Образ Дубравки померк с появлением боли телесной. У князя даже пот на лбу выступил. Сцепил зубы, ноги поджал, просит:
— Дай, Бог, терпения!
Поманил ближнего боярина:
— Сколь до Городца, боярин Иван?
— Верст десять, княже.
Вздохнул Невский. Ох, как же это много, когда силы покидают. А он чует, их уже мало осталось, до дома бы добраться, не прихватила бы смерть в пути…
Вечерело. Зимние сумерки ранние. Небо очистилось, показались первые звезды, яркие, мерцающие.
«Быть морозу», — подумал Александр Ярославич.
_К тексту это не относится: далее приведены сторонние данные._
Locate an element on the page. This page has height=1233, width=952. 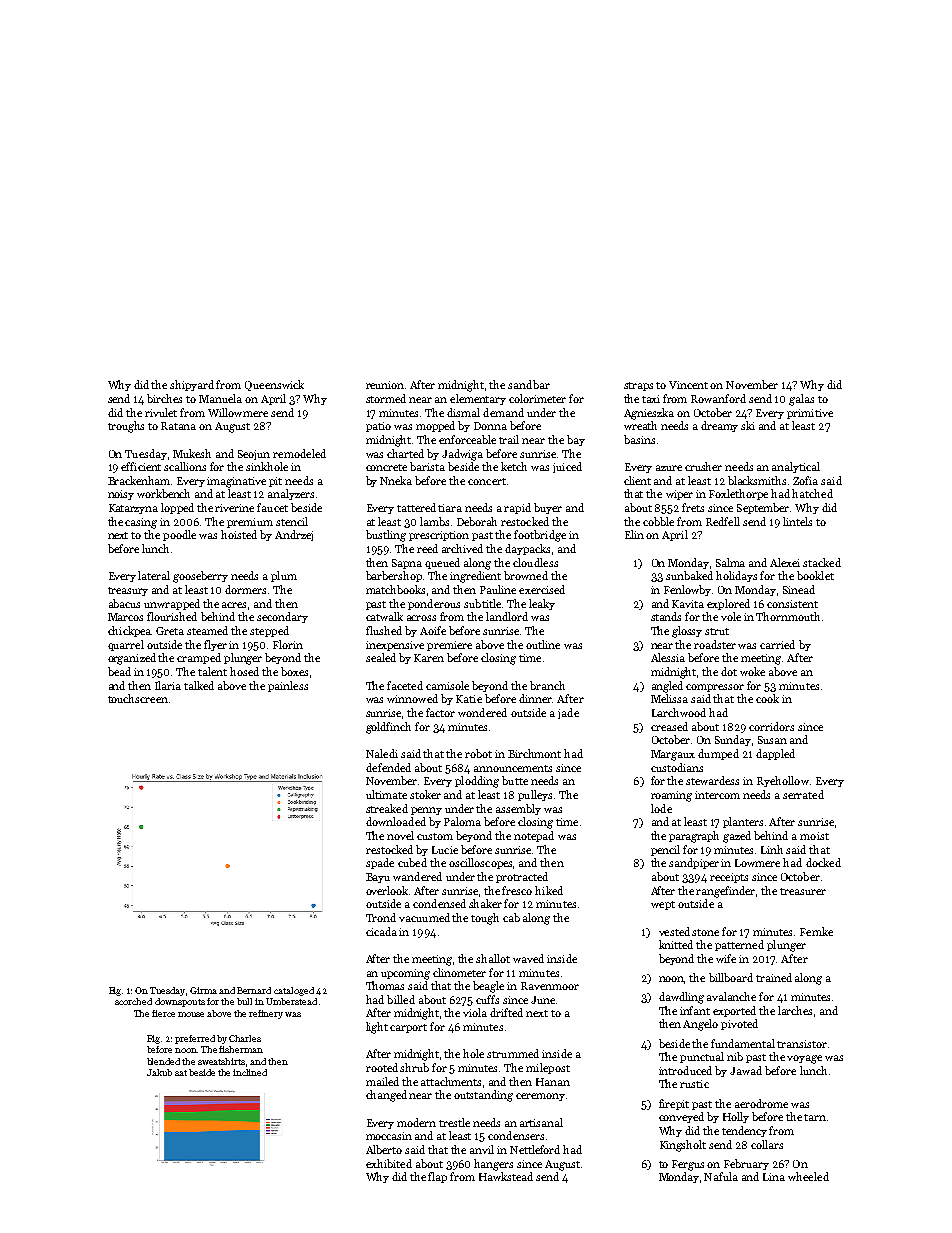
trained is located at coordinates (774, 977).
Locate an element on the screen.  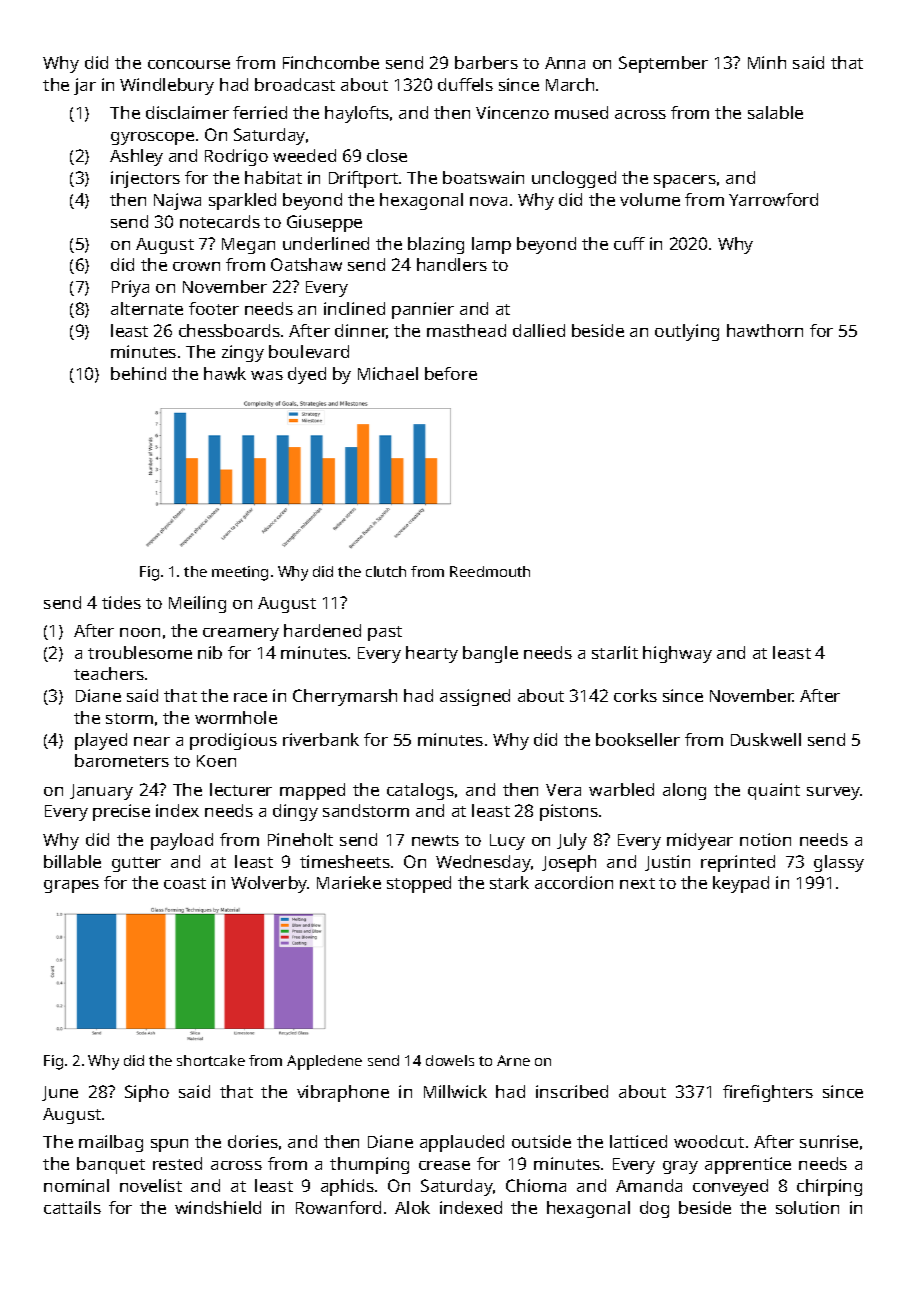
Priya is located at coordinates (130, 288).
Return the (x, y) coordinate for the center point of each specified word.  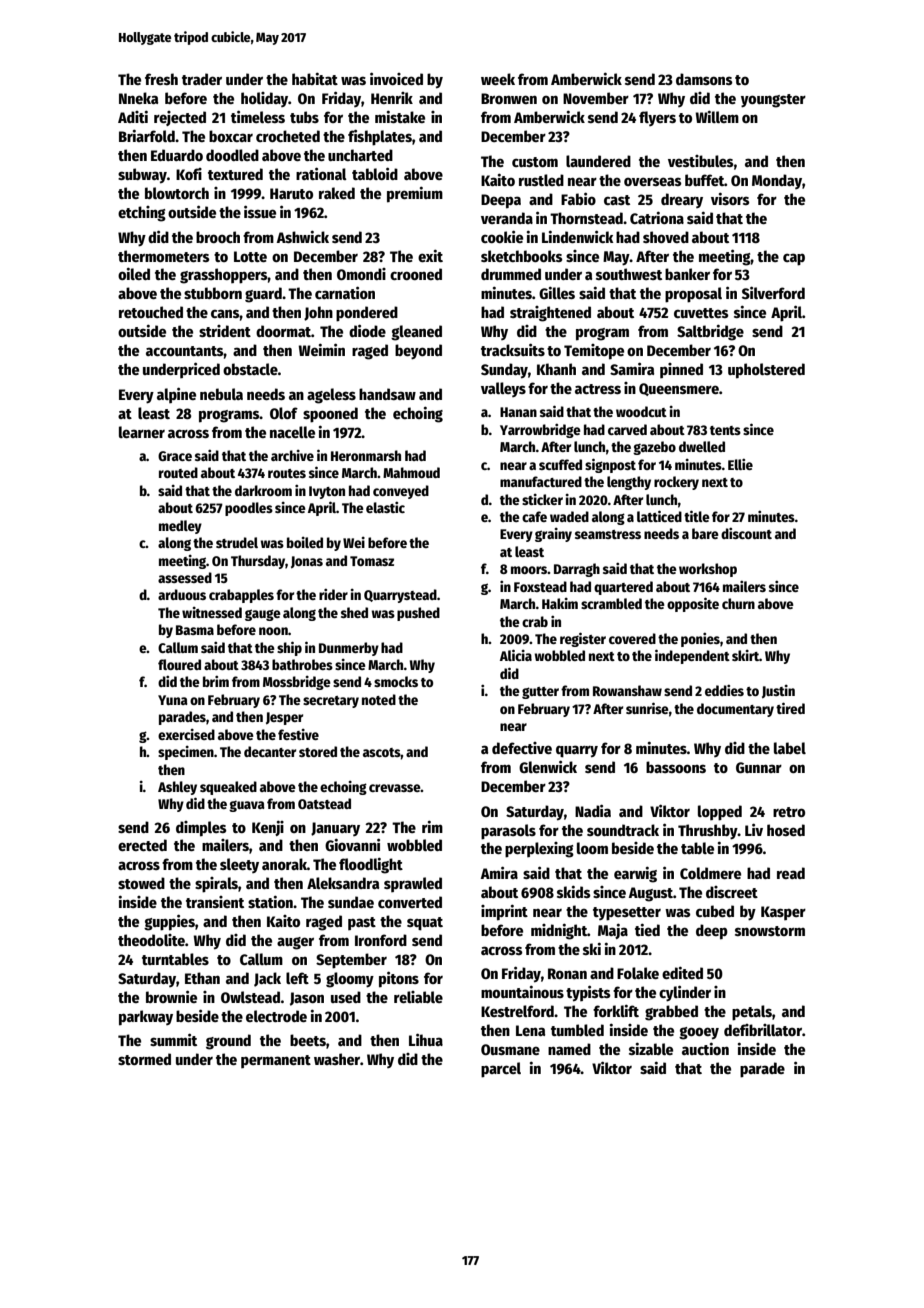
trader (202, 79)
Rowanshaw (627, 690)
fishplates (380, 137)
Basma (195, 630)
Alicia (516, 655)
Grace (175, 456)
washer (337, 1059)
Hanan (518, 412)
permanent (276, 1061)
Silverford (773, 292)
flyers (657, 118)
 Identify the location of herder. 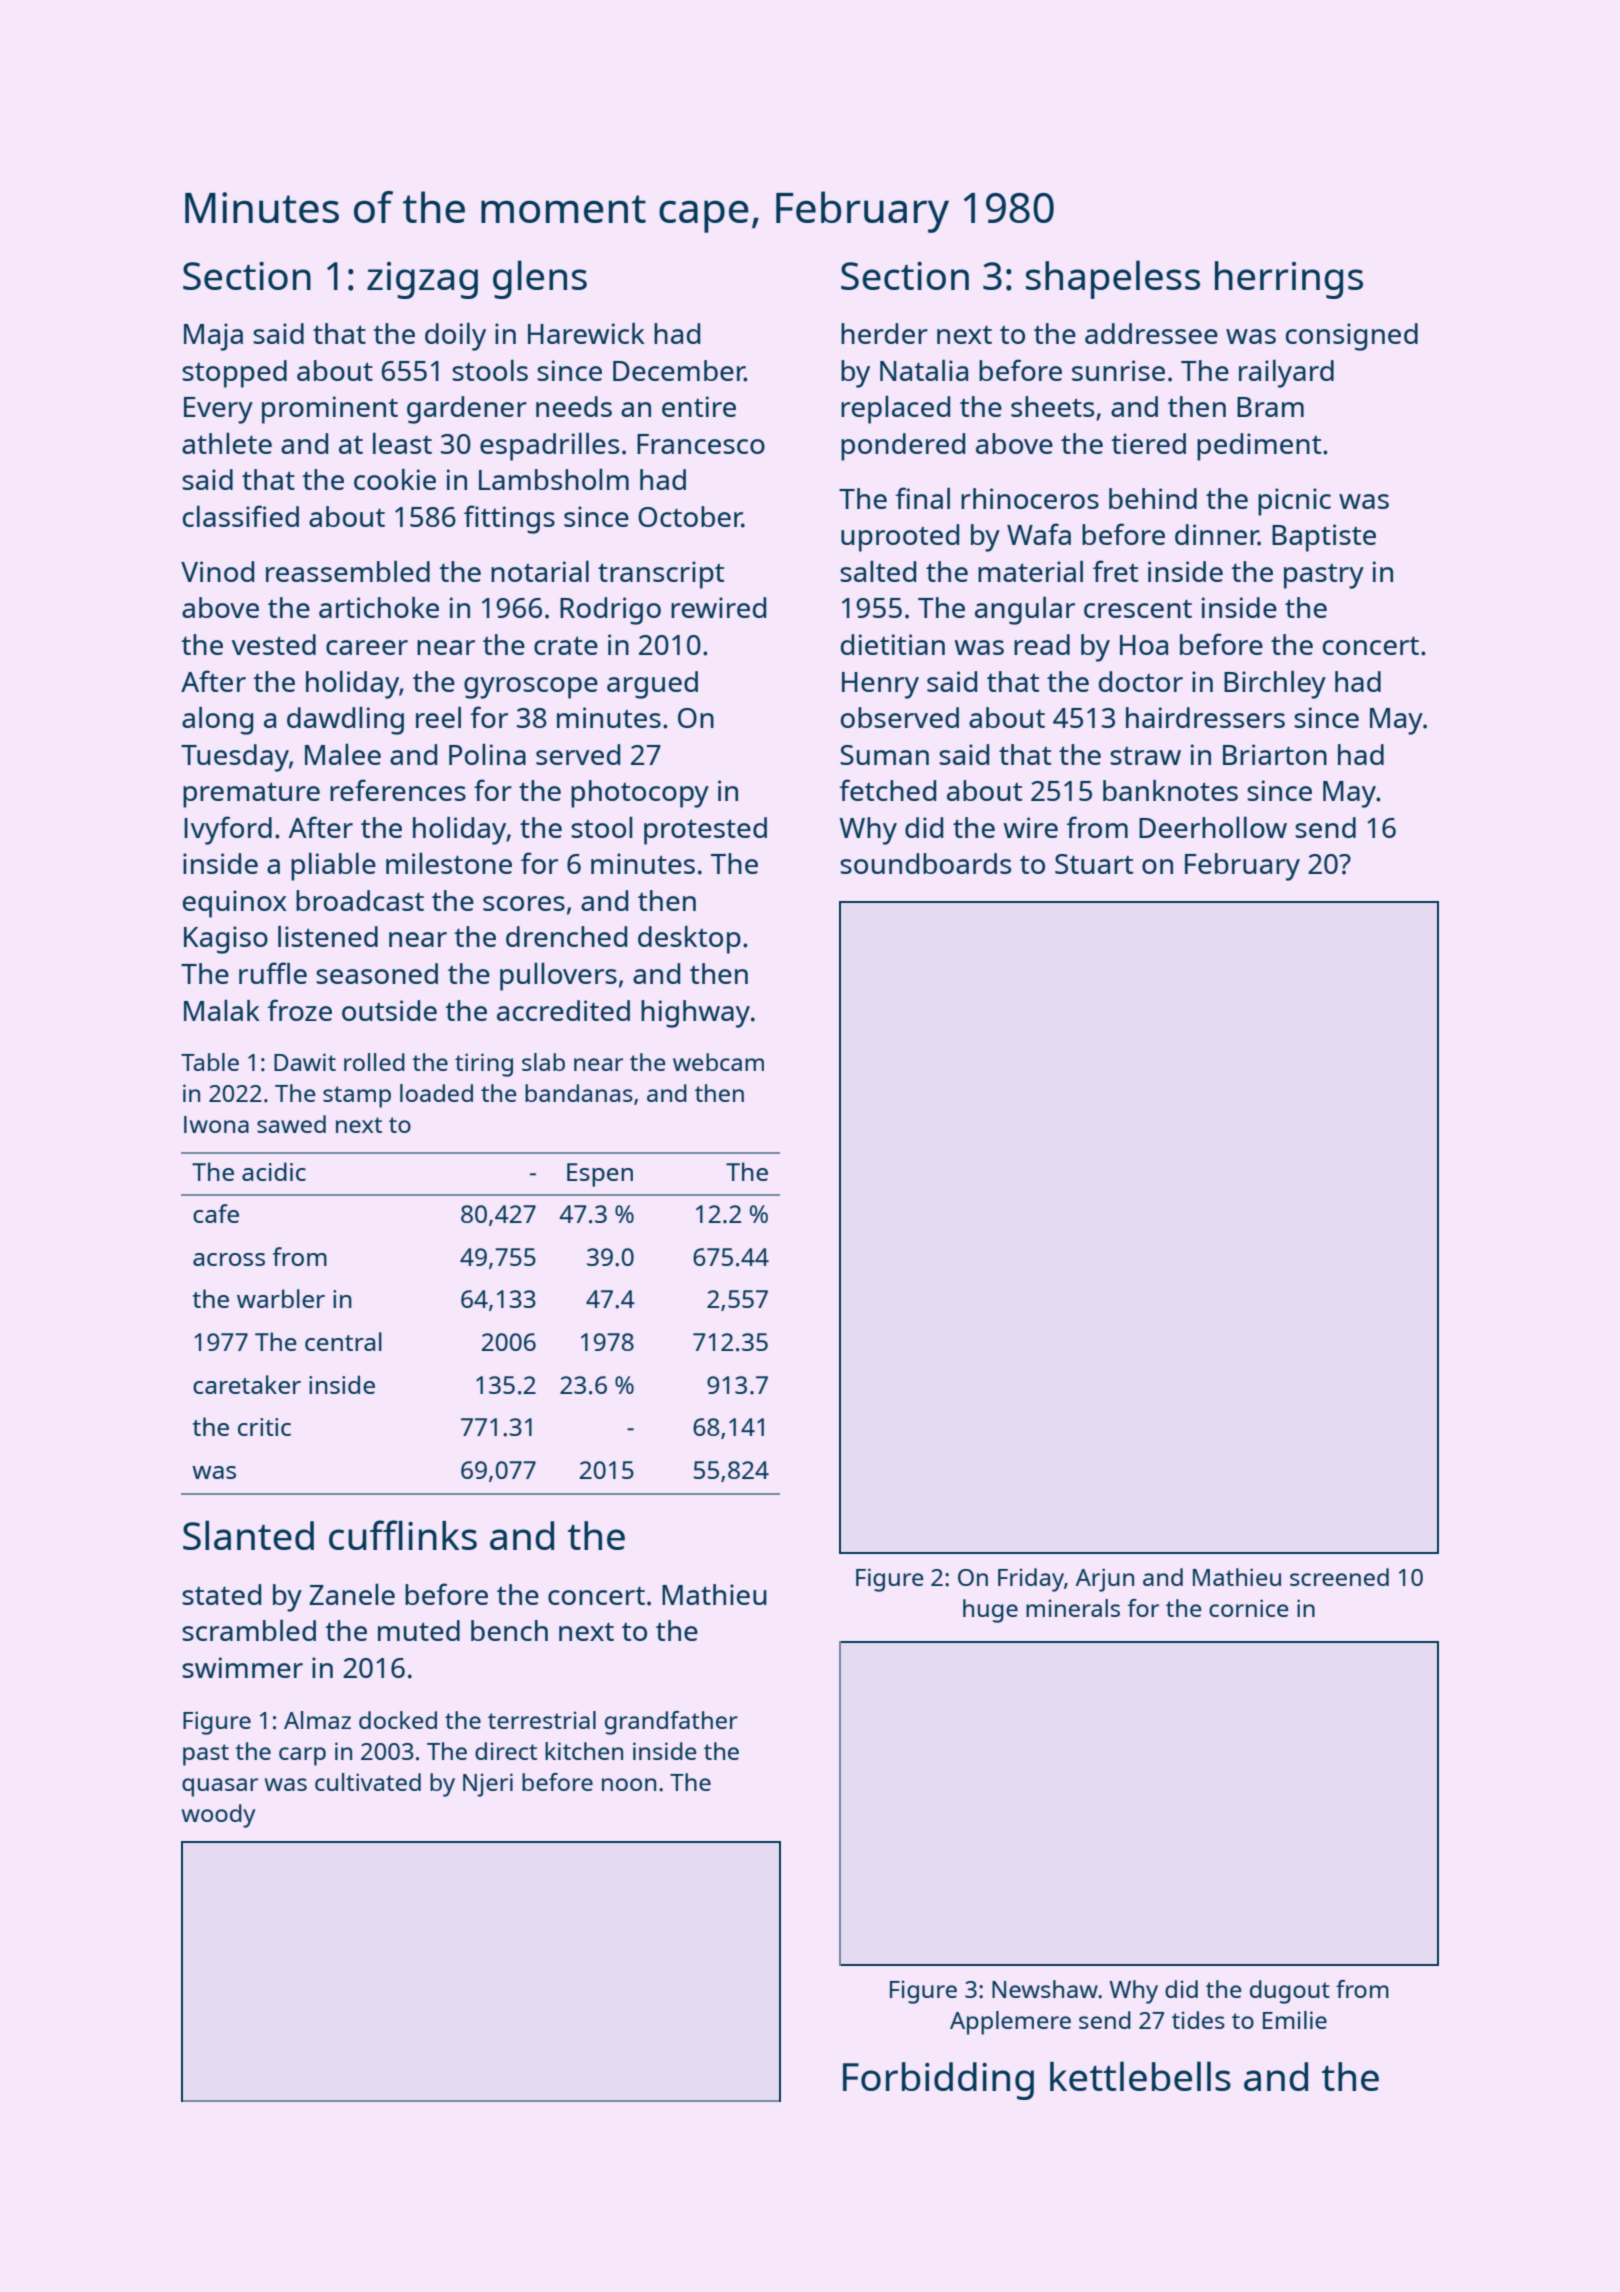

Раздумья о жизни и смерти явились. Человек рождается, чтобы оставить свой след на земле. В делах своих, пусть в малых, совсем неприметных, но из них складывается общее, большое. Он, князь, не зря прожил на свете, может, его добром помнить будут. На западных рубежах прочно стоял, ордынцев на Русь не наводил… Рано призывает его Господь, но на то воля Божья, а ему бы, Александру, потоптать еще землю, увидеть, как вздохнет она, освободившись от ордынского ига…
Александр Ярославич понимает, такое не скоро случится, но пробьет час, и познают татары силу российского меча. А для того надобно князьям от распрей отречься, заодно встать. Успеть бы наставить на то сыновей своих, вразумить. Пусть помнят: дурная слава далеко летит и навеки позором покрывает…
И снова на свое мысль повернула. Любил ли он кого, кроме Дубравки, и был ли любим? Поди, теперь и сам не ответит. На княжении и дома гостем редким бывал, не упомнит, как дети росли. А Аглая с первой встречи сердце занозила. С той поры всегда с ним в его помыслах, все такая же тростиночка с голубыми глазами… Любовь свою Невский от всех в душе хранил…
Издали донесся собачий лай. Великий князь догадался: впереди город.
Услышал, как бояре советовались, в княжьи ли палаты либо в монастырь. Боярин Иван сказал решительно:
— В монастырь, чтобы князь схиму принял, и там лекарь сыщется. Я же за князем Андреем отправлюсь…
Небо снова затянули тучи, спряталась луна. Наперед саней выехало несколько гридней, зажгли смоляные факелы, освещая дорогу. Заскрипели монастырские ворота. Гридни бережно сняли князя с саней, внесли в тесную келью, уложили на лавку, вышли. Удалились и бояре. Александр Ярославич остался один. Свеча тускло освещала келью. Вдруг Невскому почудился до боли знакомый голос. Он раздался откуда-то с высоты. Голос позвал его:
«Княже Олександр!»
«Господи, да это же Дубравка меня зовет! — догадался Невский. — Но ведь ее нет в живых?»
Он вздрогнул, вытянулся, и в тот же миг смерть взяла его душу…
А во Владимире ждали великого князя. В палатах горели свечи, жировые плошки. Собрались бояре, духовенство. Все знали — князь болен. Началось утро. Блеклый рассвет пробился в гридницу. Распахнулась дверь, и на пороге встал епископ Кирилл. Стих говор, а епископ, воздев руки, воскликнул:
— Солнце отечества закатилось! Осиротела земля Русская. — Голос его задрожал. — Не стало Александра!..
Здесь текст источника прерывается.